# [What the exercise asks]
For each line of the material below, give that line again word for word.

# [Excerpted data]

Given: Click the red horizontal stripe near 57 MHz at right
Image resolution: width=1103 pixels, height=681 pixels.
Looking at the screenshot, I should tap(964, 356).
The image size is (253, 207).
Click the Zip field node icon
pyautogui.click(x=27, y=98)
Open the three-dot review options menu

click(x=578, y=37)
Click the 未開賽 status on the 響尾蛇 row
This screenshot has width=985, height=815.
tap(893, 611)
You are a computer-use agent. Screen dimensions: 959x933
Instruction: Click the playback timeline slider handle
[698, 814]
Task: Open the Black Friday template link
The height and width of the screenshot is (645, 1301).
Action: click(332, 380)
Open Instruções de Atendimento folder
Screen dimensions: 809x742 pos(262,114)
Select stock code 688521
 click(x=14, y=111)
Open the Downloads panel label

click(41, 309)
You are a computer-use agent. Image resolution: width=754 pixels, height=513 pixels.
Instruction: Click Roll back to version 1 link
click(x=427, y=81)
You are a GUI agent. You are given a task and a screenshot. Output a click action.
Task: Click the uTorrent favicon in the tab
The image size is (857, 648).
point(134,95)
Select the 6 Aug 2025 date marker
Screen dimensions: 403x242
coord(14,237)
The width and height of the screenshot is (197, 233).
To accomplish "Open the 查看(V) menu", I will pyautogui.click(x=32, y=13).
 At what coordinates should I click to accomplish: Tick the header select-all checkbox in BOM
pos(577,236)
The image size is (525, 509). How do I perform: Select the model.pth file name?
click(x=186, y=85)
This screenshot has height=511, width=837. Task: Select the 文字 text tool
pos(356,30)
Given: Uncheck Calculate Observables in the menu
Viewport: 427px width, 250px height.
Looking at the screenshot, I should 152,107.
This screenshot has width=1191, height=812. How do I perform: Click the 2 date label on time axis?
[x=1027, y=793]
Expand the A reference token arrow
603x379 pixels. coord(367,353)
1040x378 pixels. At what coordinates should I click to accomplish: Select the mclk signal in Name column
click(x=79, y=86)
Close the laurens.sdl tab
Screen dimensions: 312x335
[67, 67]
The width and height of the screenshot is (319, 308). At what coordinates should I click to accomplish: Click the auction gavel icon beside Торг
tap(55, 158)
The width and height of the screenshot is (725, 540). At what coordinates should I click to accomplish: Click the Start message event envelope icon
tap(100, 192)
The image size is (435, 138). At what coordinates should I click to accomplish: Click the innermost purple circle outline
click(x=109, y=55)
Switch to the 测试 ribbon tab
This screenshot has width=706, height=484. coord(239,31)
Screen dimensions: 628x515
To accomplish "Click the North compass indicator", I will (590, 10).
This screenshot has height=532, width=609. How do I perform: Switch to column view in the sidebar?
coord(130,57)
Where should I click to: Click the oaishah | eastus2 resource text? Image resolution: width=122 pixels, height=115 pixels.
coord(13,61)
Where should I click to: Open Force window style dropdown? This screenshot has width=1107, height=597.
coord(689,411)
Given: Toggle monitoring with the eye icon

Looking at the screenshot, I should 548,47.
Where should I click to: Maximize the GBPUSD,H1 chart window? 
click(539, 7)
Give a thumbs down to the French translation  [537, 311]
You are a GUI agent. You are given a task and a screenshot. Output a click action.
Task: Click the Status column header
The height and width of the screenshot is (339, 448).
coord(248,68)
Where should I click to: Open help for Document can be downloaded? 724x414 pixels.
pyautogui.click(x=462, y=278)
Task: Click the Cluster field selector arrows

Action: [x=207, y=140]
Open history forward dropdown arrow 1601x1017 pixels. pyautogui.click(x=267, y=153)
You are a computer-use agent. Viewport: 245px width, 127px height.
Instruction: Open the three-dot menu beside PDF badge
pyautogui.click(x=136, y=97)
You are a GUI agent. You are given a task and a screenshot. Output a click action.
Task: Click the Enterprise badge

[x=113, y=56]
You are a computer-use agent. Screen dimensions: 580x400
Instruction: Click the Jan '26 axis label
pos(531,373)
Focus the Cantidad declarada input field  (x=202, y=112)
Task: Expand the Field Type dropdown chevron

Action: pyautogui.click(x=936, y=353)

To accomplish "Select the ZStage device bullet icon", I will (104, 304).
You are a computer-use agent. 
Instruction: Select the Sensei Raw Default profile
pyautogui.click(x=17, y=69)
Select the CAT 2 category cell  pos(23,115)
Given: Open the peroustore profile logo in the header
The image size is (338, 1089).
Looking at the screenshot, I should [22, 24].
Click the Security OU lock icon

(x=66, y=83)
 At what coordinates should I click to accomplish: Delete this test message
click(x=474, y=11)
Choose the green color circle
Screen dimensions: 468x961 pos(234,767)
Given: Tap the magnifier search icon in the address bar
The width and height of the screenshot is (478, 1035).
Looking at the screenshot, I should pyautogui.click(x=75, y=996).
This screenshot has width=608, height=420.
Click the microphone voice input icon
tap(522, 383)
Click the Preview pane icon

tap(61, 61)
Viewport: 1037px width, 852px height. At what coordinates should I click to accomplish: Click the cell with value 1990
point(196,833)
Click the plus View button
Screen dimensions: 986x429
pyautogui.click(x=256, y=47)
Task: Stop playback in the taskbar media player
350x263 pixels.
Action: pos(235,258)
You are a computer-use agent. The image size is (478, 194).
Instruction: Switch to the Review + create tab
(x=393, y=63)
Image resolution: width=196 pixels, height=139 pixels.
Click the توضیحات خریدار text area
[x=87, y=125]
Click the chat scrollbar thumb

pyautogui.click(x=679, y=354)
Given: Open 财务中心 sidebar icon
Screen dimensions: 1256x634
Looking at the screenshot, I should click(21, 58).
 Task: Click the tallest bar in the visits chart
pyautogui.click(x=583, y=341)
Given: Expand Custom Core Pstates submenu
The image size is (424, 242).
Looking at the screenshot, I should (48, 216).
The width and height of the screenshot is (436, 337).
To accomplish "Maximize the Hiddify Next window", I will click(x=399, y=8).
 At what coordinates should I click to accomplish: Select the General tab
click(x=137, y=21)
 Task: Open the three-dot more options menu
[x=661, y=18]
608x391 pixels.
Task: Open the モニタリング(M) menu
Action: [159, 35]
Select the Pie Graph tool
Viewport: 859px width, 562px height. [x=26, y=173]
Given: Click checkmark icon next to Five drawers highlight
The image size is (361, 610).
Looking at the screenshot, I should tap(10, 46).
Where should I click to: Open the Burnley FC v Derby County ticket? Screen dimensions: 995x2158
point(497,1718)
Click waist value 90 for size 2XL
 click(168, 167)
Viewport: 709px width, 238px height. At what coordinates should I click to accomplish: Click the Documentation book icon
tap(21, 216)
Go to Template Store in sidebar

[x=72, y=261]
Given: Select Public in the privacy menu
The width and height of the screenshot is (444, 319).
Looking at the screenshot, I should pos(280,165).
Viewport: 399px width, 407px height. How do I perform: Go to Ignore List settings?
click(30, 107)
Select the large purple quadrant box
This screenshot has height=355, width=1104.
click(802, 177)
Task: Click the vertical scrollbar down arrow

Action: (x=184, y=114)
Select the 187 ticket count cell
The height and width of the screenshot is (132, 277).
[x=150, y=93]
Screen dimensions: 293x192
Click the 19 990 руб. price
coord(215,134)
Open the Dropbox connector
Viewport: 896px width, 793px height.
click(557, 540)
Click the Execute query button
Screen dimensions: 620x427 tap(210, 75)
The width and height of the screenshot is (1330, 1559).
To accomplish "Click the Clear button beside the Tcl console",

# [Task solution]
Given: Click the red horizontal stripe near 57 MHz at right
Image resolution: width=1103 pixels, height=681 pixels.
Looking at the screenshot, I should tap(964, 356).
The image size is (253, 207).
Click the Zip field node icon
pyautogui.click(x=27, y=98)
Open the three-dot review options menu

click(x=578, y=37)
Click the 未開賽 status on the 響尾蛇 row
This screenshot has width=985, height=815.
tap(893, 611)
You are a computer-use agent. Screen dimensions: 959x933
Instruction: Click the playback timeline slider handle
[698, 814]
Task: Open the Black Friday template link
The height and width of the screenshot is (645, 1301).
Action: click(332, 380)
Open Instruções de Atendimento folder
Screen dimensions: 809x742 pos(262,114)
Select stock code 688521
 click(x=14, y=111)
Open the Downloads panel label

click(41, 309)
You are a computer-use agent. Image resolution: width=754 pixels, height=513 pixels.
Instruction: Click Roll back to version 1 link
click(x=427, y=81)
You are a GUI agent. You are given a task and a screenshot. Output a click action.
Task: Click the uTorrent favicon in the tab
The image size is (857, 648).
point(134,95)
Select the 6 Aug 2025 date marker
Screen dimensions: 403x242
coord(14,237)
The width and height of the screenshot is (197, 233).
To accomplish "Open the 查看(V) menu", I will pyautogui.click(x=32, y=13).
 At what coordinates should I click to accomplish: Tick the header select-all checkbox in BOM
pos(577,236)
The image size is (525, 509). How do I perform: Select the model.pth file name?
click(x=186, y=85)
This screenshot has height=511, width=837. Task: Select the 文字 text tool
pos(356,30)
Given: Uncheck Calculate Observables in the menu
Viewport: 427px width, 250px height.
Looking at the screenshot, I should 152,107.
This screenshot has width=1191, height=812. How do I perform: Click the 2 date label on time axis?
[x=1027, y=793]
Expand the A reference token arrow
603x379 pixels. coord(367,353)
1040x378 pixels. At what coordinates should I click to accomplish: Select the mclk signal in Name column
click(x=79, y=86)
Close the laurens.sdl tab
Screen dimensions: 312x335
[67, 67]
The width and height of the screenshot is (319, 308). At what coordinates should I click to accomplish: Click the auction gavel icon beside Торг
tap(55, 158)
The width and height of the screenshot is (725, 540). At what coordinates should I click to accomplish: Click the Start message event envelope icon
tap(100, 192)
The image size is (435, 138). At what coordinates should I click to accomplish: Click the innermost purple circle outline
click(x=109, y=55)
Switch to the 测试 ribbon tab
This screenshot has width=706, height=484. coord(239,31)
Screen dimensions: 628x515
To accomplish "Click the North compass indicator", I will (590, 10).
This screenshot has height=532, width=609. How do I perform: Switch to column view in the sidebar?
coord(130,57)
Where should I click to: Click the oaishah | eastus2 resource text? Image resolution: width=122 pixels, height=115 pixels.
coord(13,61)
Where should I click to: Open Force window style dropdown? This screenshot has width=1107, height=597.
coord(689,411)
Given: Toggle monitoring with the eye icon

Looking at the screenshot, I should 548,47.
Where should I click to: Maximize the GBPUSD,H1 chart window? 
click(539, 7)
Give a thumbs down to the French translation  [537, 311]
You are a GUI agent. You are given a task and a screenshot. Output a click action.
Task: Click the Status column header
The height and width of the screenshot is (339, 448).
coord(248,68)
Where should I click to: Open help for Document can be downloaded? 724x414 pixels.
pyautogui.click(x=462, y=278)
Task: Click the Cluster field selector arrows

Action: [x=207, y=140]
Open history forward dropdown arrow 1601x1017 pixels. pyautogui.click(x=267, y=153)
You are a computer-use agent. Viewport: 245px width, 127px height.
Instruction: Open the three-dot menu beside PDF badge
pyautogui.click(x=136, y=97)
You are a GUI agent. You are given a task and a screenshot. Output a click action.
Task: Click the Enterprise badge

[x=113, y=56]
You are a computer-use agent. Screen dimensions: 580x400
Instruction: Click the Jan '26 axis label
pos(531,373)
Focus the Cantidad declarada input field  (x=202, y=112)
Task: Expand the Field Type dropdown chevron

Action: pyautogui.click(x=936, y=353)

To accomplish "Select the ZStage device bullet icon", I will (104, 304).
You are a computer-use agent. 
Instruction: Select the Sensei Raw Default profile
pyautogui.click(x=17, y=69)
Select the CAT 2 category cell  pos(23,115)
Given: Open the peroustore profile logo in the header
The image size is (338, 1089).
Looking at the screenshot, I should [22, 24].
Click the Security OU lock icon

(x=66, y=83)
 At what coordinates should I click to accomplish: Delete this test message
click(x=474, y=11)
Choose the green color circle
Screen dimensions: 468x961 pos(234,767)
Given: Tap the magnifier search icon in the address bar
The width and height of the screenshot is (478, 1035).
Looking at the screenshot, I should pyautogui.click(x=75, y=996).
This screenshot has width=608, height=420.
Click the microphone voice input icon
tap(522, 383)
Click the Preview pane icon

tap(61, 61)
Viewport: 1037px width, 852px height. At what coordinates should I click to accomplish: Click the cell with value 1990
point(196,833)
Click the plus View button
Screen dimensions: 986x429
pyautogui.click(x=256, y=47)
Task: Stop playback in the taskbar media player
350x263 pixels.
Action: pos(235,258)
You are a computer-use agent. The image size is (478, 194).
Instruction: Switch to the Review + create tab
(x=393, y=63)
Image resolution: width=196 pixels, height=139 pixels.
Click the توضیحات خریدار text area
[x=87, y=125]
Click the chat scrollbar thumb

pyautogui.click(x=679, y=354)
Given: Open 财务中心 sidebar icon
Screen dimensions: 1256x634
Looking at the screenshot, I should click(21, 58).
 Task: Click the tallest bar in the visits chart
pyautogui.click(x=583, y=341)
Given: Expand Custom Core Pstates submenu
The image size is (424, 242).
Looking at the screenshot, I should (48, 216).
The width and height of the screenshot is (436, 337).
To accomplish "Maximize the Hiddify Next window", I will click(x=399, y=8).
 At what coordinates should I click to accomplish: Select the General tab
click(x=137, y=21)
 Task: Open the three-dot more options menu
[x=661, y=18]
608x391 pixels.
Task: Open the モニタリング(M) menu
Action: [159, 35]
Select the Pie Graph tool
Viewport: 859px width, 562px height. [x=26, y=173]
Given: Click checkmark icon next to Five drawers highlight
The image size is (361, 610).
Looking at the screenshot, I should tap(10, 46).
Where should I click to: Open the Burnley FC v Derby County ticket? Screen dimensions: 995x2158
point(497,1718)
Click waist value 90 for size 2XL
 click(168, 167)
Viewport: 709px width, 238px height. At what coordinates should I click to accomplish: Click the Documentation book icon
tap(21, 216)
Go to Template Store in sidebar

[x=72, y=261]
Given: Select Public in the privacy menu
The width and height of the screenshot is (444, 319).
Looking at the screenshot, I should pos(280,165).
Viewport: 399px width, 407px height. How do I perform: Go to Ignore List settings?
click(30, 107)
Select the large purple quadrant box
This screenshot has height=355, width=1104.
click(802, 177)
Task: Click the vertical scrollbar down arrow

Action: (x=184, y=114)
Select the 187 ticket count cell
The height and width of the screenshot is (132, 277).
[x=150, y=93]
Screen dimensions: 293x192
Click the 19 990 руб. price
coord(215,134)
Open the Dropbox connector
Viewport: 896px width, 793px height.
click(557, 540)
Click the Execute query button
Screen dimensions: 620x427 tap(210, 75)
The width and height of the screenshot is (1330, 1559).
To accomplish "Click the Clear button beside the Tcl console",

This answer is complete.